Problem description: The listing that follows should be copied in full and exactly, with no pictures.

Material provided:
==*==

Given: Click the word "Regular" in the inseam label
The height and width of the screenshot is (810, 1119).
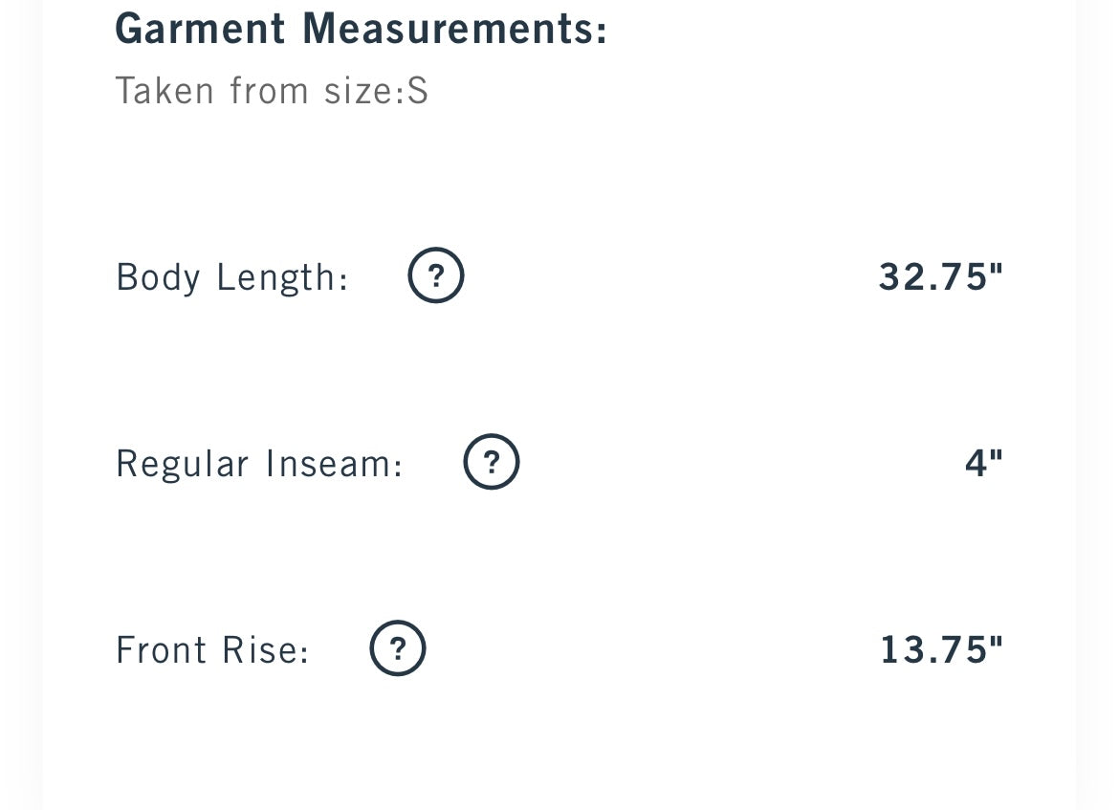Looking at the screenshot, I should pos(182,464).
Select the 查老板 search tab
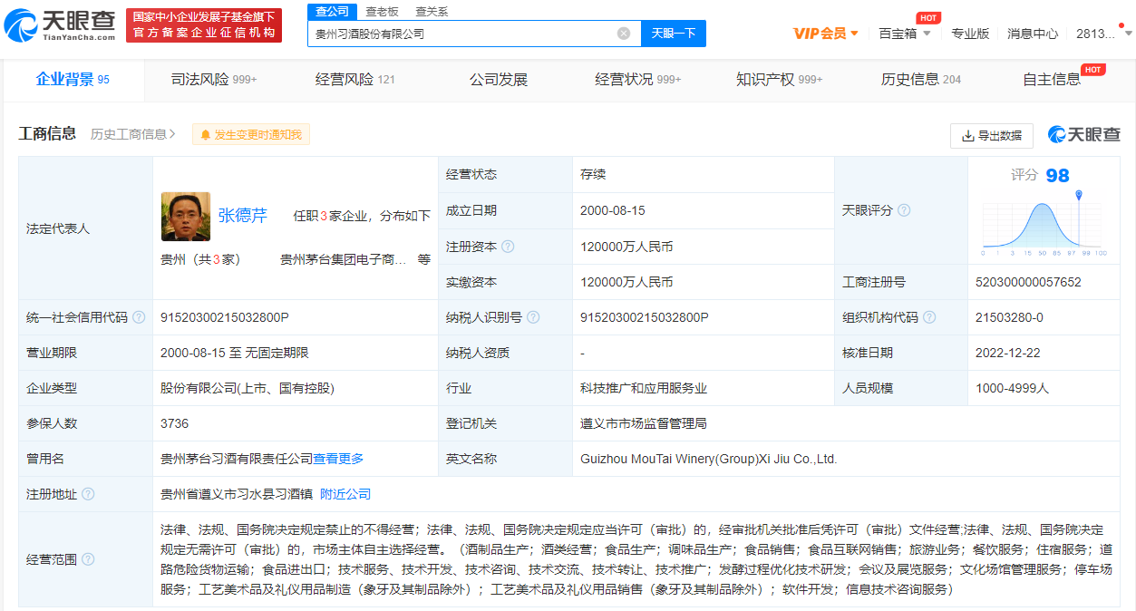1136x611 pixels. click(x=382, y=11)
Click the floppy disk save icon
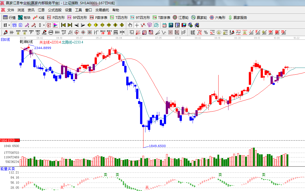305x191 pixels. pyautogui.click(x=184, y=25)
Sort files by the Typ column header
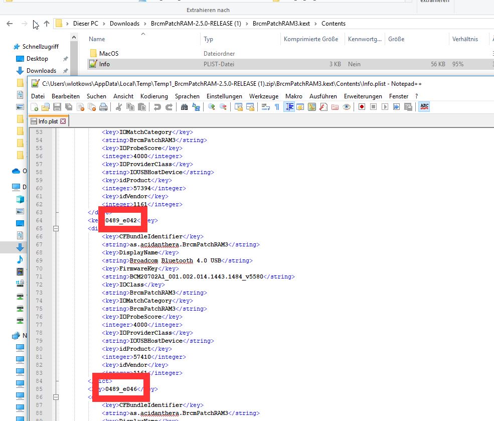The image size is (494, 421). click(x=209, y=39)
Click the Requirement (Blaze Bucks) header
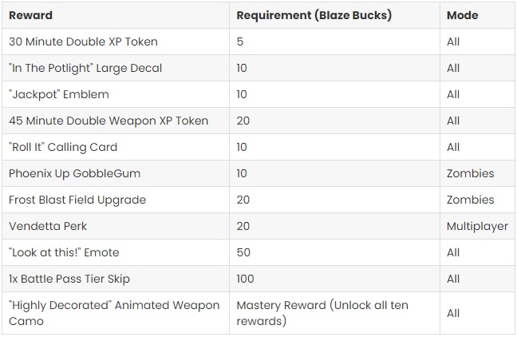The image size is (517, 337). [x=334, y=15]
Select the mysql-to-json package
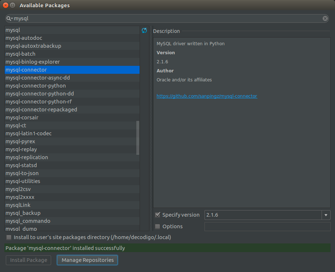Viewport: 335px width, 272px height. [22, 173]
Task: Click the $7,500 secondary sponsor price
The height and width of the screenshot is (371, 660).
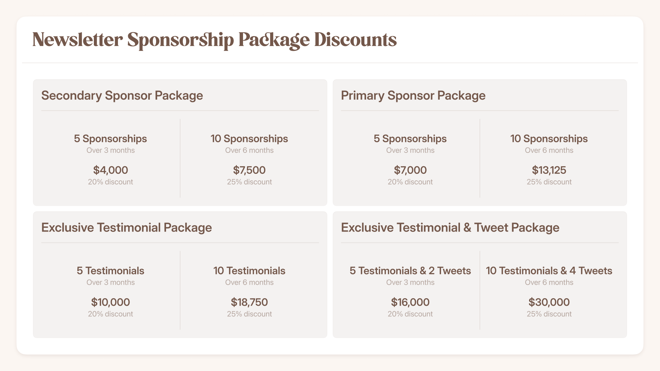Action: pyautogui.click(x=249, y=170)
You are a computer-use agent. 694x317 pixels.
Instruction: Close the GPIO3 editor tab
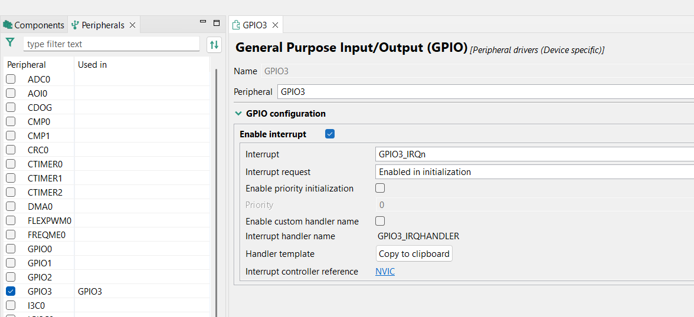275,25
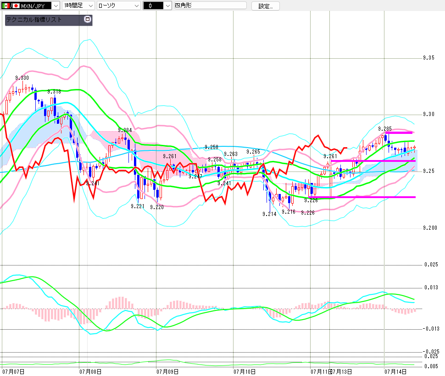Image resolution: width=445 pixels, height=376 pixels.
Task: Open the ローソク chart type dropdown
Action: [119, 6]
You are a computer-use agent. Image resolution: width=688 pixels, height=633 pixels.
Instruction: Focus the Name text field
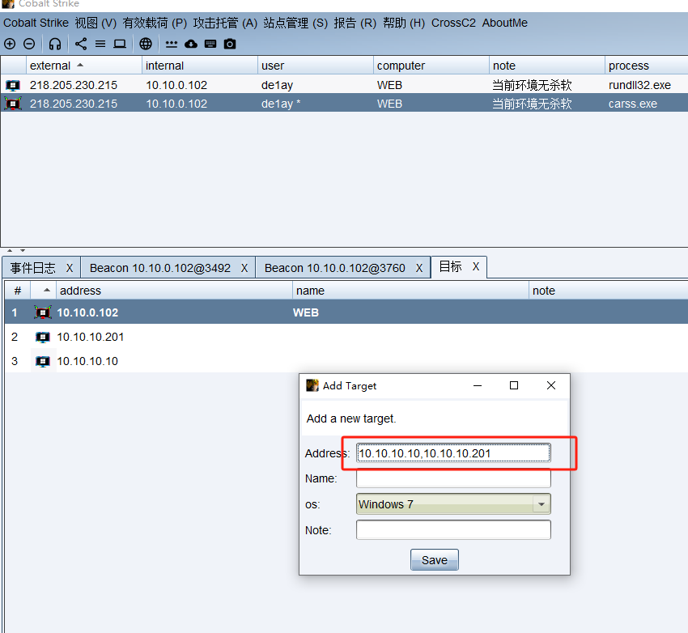(453, 478)
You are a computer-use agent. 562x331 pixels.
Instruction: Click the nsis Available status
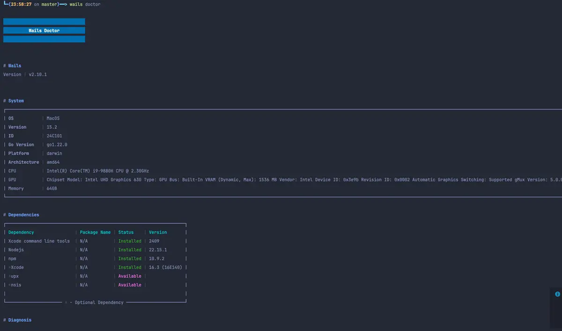pos(130,285)
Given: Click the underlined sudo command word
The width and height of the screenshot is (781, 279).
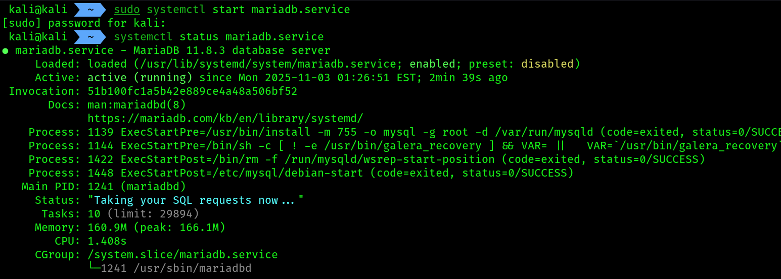Looking at the screenshot, I should click(x=127, y=10).
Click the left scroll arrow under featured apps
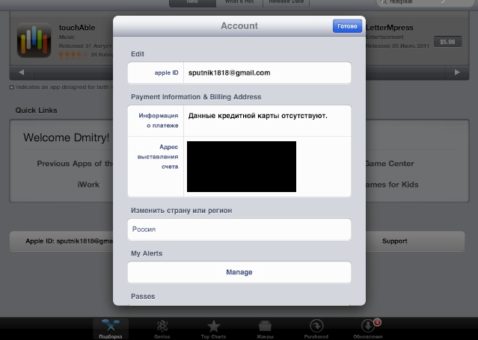 [21, 72]
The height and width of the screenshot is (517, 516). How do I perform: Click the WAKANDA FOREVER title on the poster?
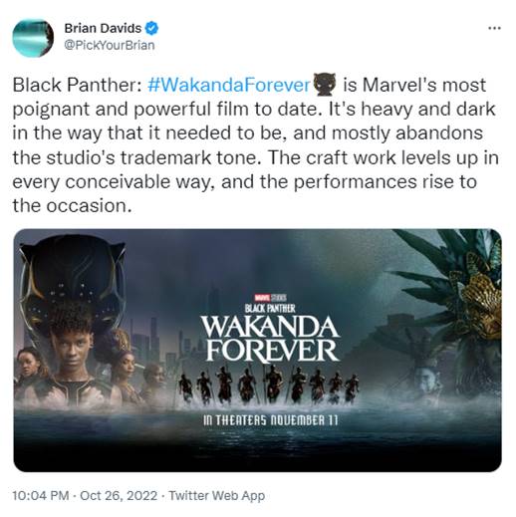[x=270, y=338]
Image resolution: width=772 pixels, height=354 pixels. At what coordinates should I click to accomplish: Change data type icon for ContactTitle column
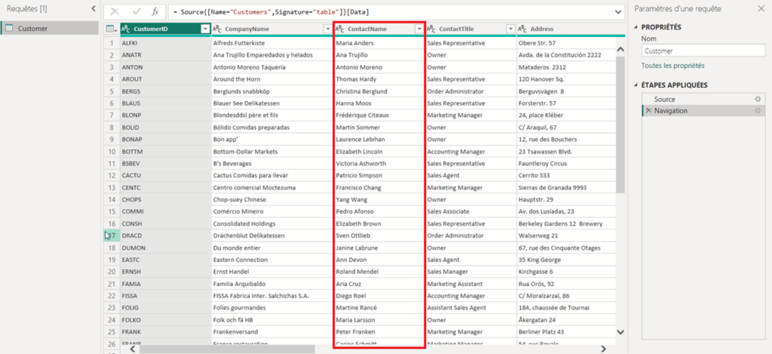tap(431, 29)
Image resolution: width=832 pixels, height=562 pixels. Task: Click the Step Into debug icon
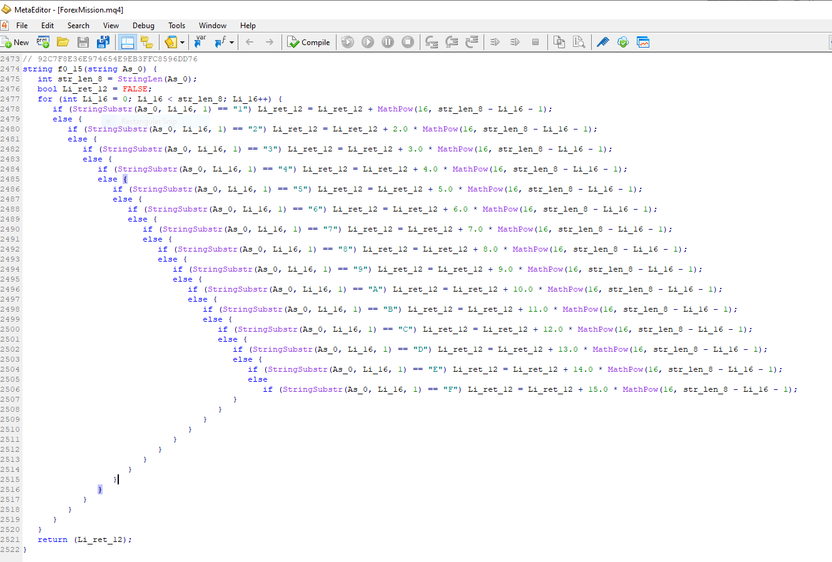[x=432, y=42]
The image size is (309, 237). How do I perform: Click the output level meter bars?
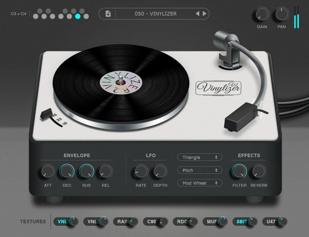297,18
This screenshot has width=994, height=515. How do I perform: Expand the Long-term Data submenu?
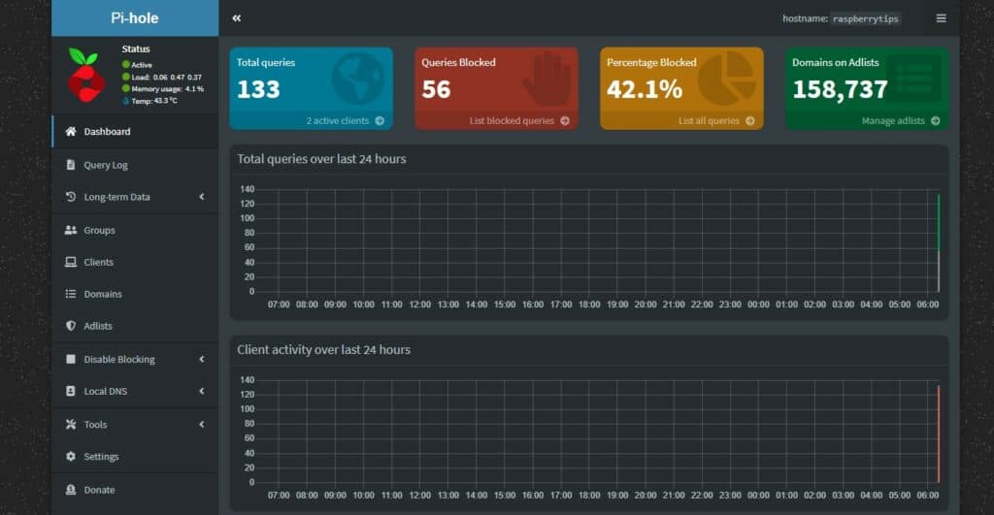click(135, 197)
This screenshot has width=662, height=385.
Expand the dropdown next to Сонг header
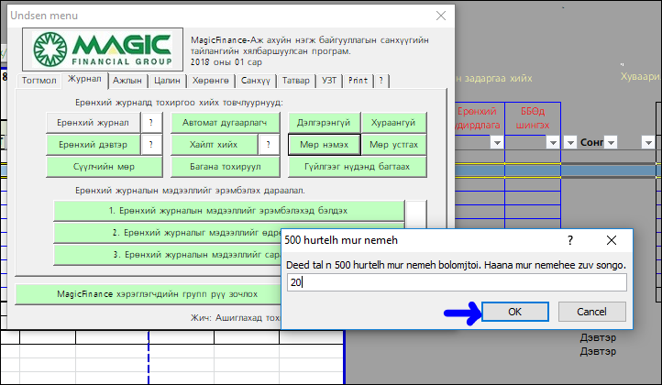[612, 142]
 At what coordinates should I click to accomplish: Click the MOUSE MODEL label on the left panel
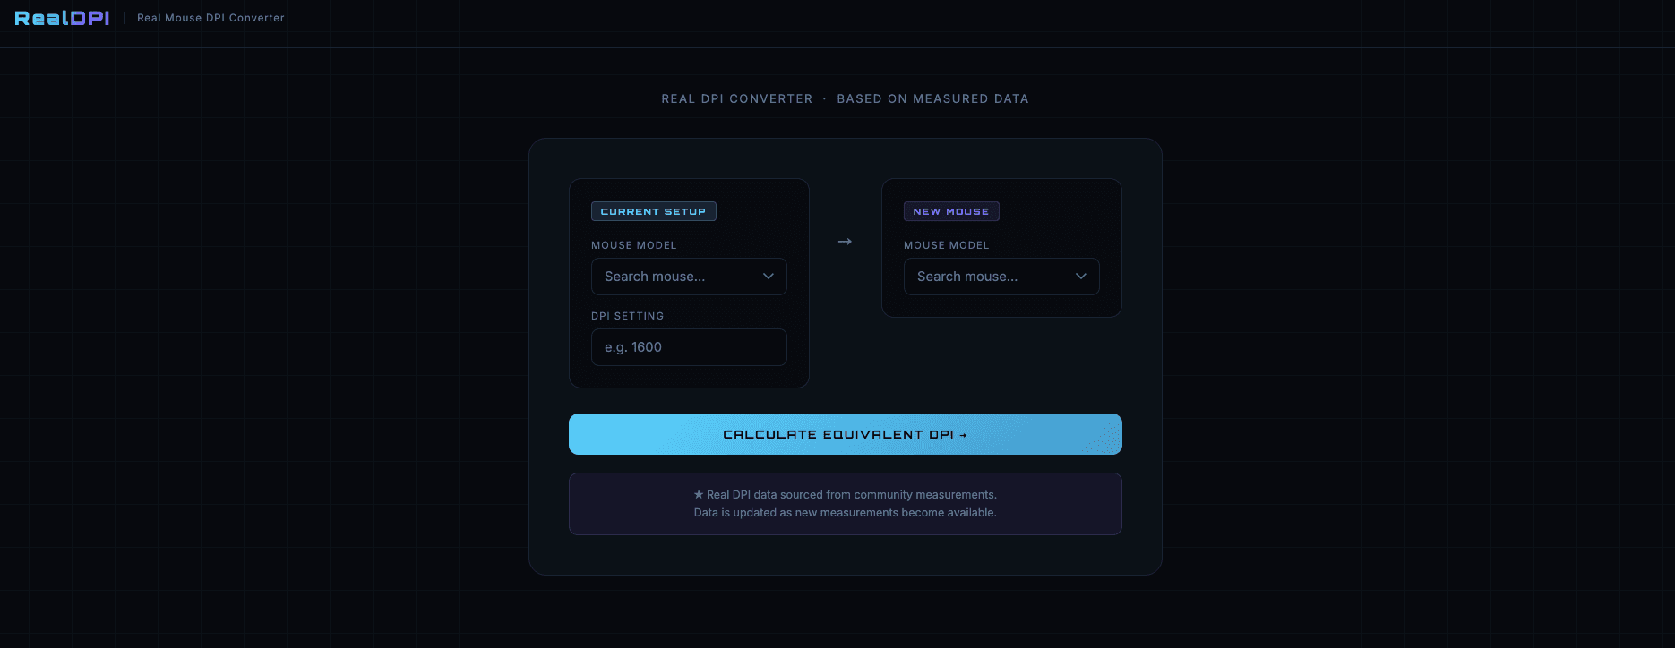[634, 245]
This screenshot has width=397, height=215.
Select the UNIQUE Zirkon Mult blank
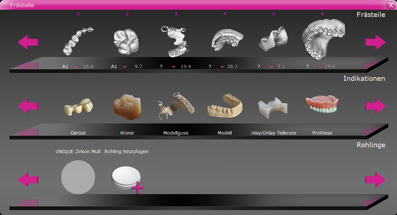tap(78, 177)
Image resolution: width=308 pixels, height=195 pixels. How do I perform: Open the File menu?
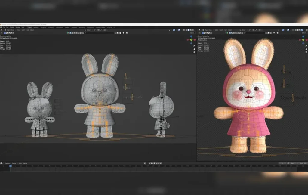point(5,27)
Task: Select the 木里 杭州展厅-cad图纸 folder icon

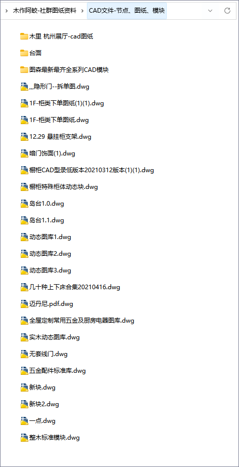Action: [x=24, y=36]
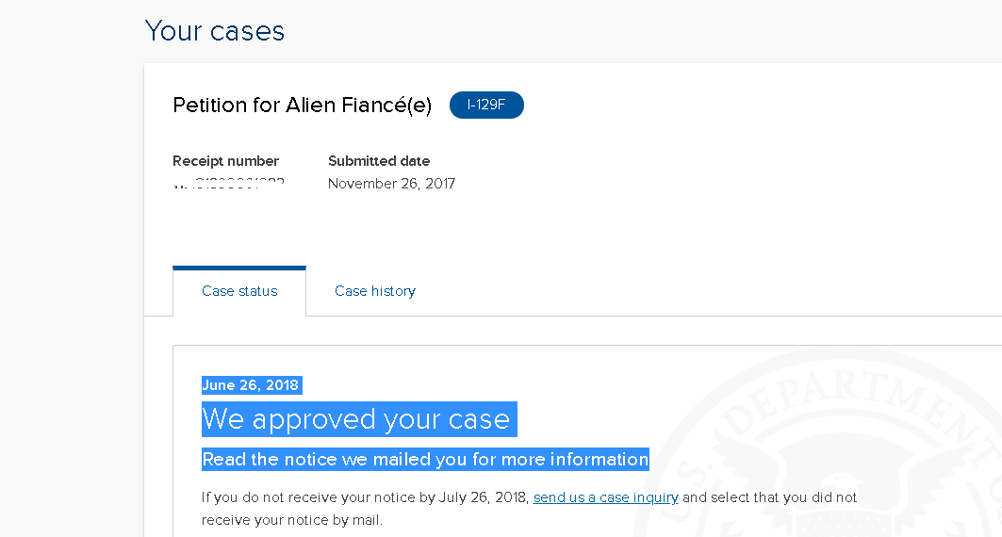Click the November 26, 2017 submitted date
The width and height of the screenshot is (1002, 537).
(x=391, y=184)
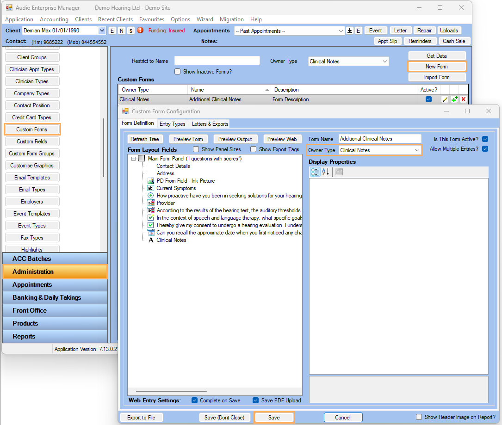Check Show Header Image on Report
The width and height of the screenshot is (502, 425).
419,417
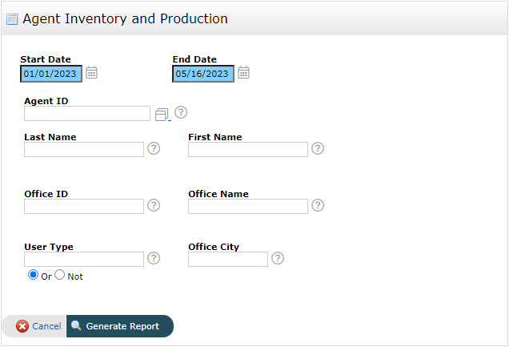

==*==

Reply to the exercise:
Given: Click the word "Regular" in the inseam label
The height and width of the screenshot is (810, 1119).
Looking at the screenshot, I should pos(182,464).
Select the 查老板 search tab
1136x611 pixels. click(x=382, y=11)
Click the floppy disk save icon
305x191 pixels. pyautogui.click(x=184, y=25)
Sort files by the Typ column header
The image size is (494, 421). click(x=209, y=39)
Click the Requirement (Blaze Bucks) header
The image size is (517, 337). [x=334, y=15]
Select the mysql-to-json package
Viewport: 335px width, 272px height. [22, 173]
Task: Click the $7,500 secondary sponsor price
The height and width of the screenshot is (371, 660).
Action: pyautogui.click(x=249, y=170)
You are a computer-use agent. 694x317 pixels.
Instruction: Close the GPIO3 editor tab
275,25
Image resolution: width=445 pixels, height=376 pixels.
Task: Open the ローソク chart type dropdown
Action: [119, 6]
You are a computer-use agent. Image resolution: width=688 pixels, height=633 pixels.
Instruction: Focus the Name text field
(453, 478)
You are a computer-use agent. 562x331 pixels.
Instruction: Click the nsis Available status
pos(130,285)
Given: Click the underlined sudo command word
The width and height of the screenshot is (781, 279).
Looking at the screenshot, I should click(x=127, y=10).
Click the left scroll arrow under featured apps
 [21, 72]
The height and width of the screenshot is (517, 516). How do I perform: Click the WAKANDA FOREVER title on the poster?
[x=270, y=338]
Image resolution: width=772 pixels, height=354 pixels. At what coordinates should I click to accomplish: Change data type icon for ContactTitle column
tap(431, 29)
Image resolution: width=832 pixels, height=562 pixels. Task: Click the Step Into debug icon
[x=432, y=42]
The image size is (309, 237). How do I perform: Click the output level meter bars?
297,18
This screenshot has width=994, height=515. How do I perform: Expand the Long-term Data submenu?
click(135, 197)
This screenshot has width=662, height=385.
Expand the dropdown next to Сонг header
[612, 142]
 At what coordinates should I click to accomplish: Click the MOUSE MODEL label on the left panel
[634, 245]
This screenshot has width=397, height=215.
Select the UNIQUE Zirkon Mult blank
tap(78, 177)
Image resolution: width=308 pixels, height=195 pixels. How do I perform: Open the File menu?
point(5,27)
Task: Select the 木里 杭州展厅-cad图纸 folder icon

Action: [x=24, y=36]
Click the November 26, 2017 submitted date
The width and height of the screenshot is (1002, 537).
(x=391, y=184)
Check Show Header Image on Report
The width and height of the screenshot is (502, 425).
419,417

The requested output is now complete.